25 Grad nach außen – Besuch in der Werkstatt eines Tiroler Rodelbauers
Text: Klaus Erler
Viele Jahre im gleichen Handwerk könnten einen eigentlich müde machen, abgeklärt zumindest oder etwas behäbig. Trifft man Bernhard Lederwasch, den Chef der weit über die Tiroler Landesgrenzen hinaus bekannten Rodelmanufaktur „Gallzeiner Rodeln“, bekommt man ein gänzlich anderes Bild: In seiner kleinen Werkstatt in Buch bei Jenbach ist der Chef des Familienbetriebs, in dem auch seine Frau und sein Sohn Philipp mitarbeiten, aufgeregt am Werken.
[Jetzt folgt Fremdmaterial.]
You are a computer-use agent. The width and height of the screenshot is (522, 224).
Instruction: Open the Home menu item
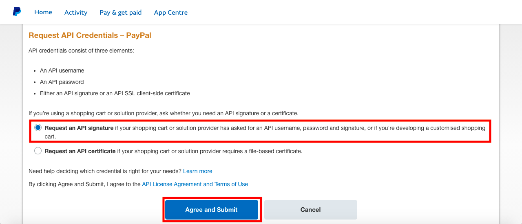[x=43, y=12]
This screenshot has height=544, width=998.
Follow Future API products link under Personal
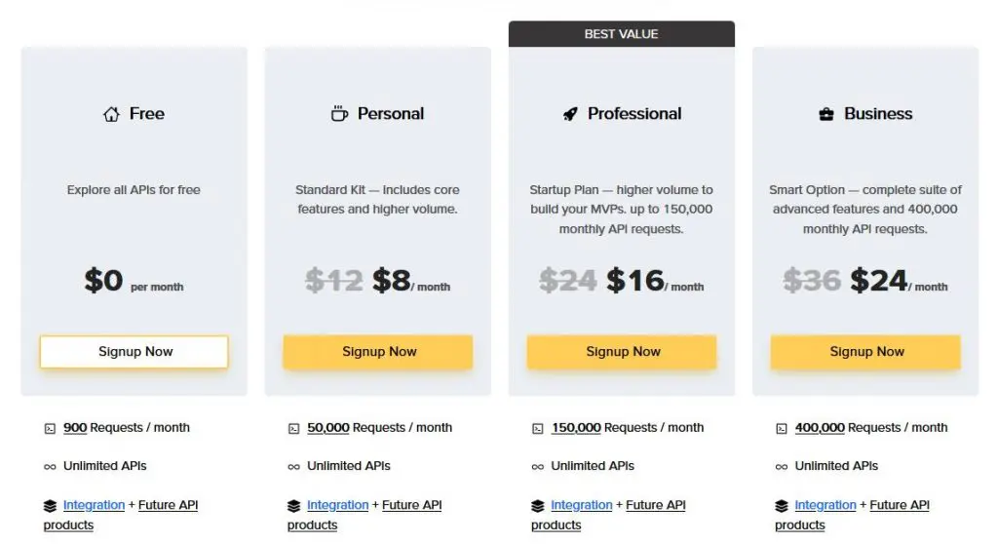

Mit Verve und voller Leidenschaft baut er seine traditionsreichen Sportgeräte aus massivem Holz, während das Sirren längst abbezahlter Maschinen durch die kleinen Räume dringt und der für holzverarbeitende Betriebe typische Geruch vom gerade bearbeiteten Werkstoff in der Luft liegt.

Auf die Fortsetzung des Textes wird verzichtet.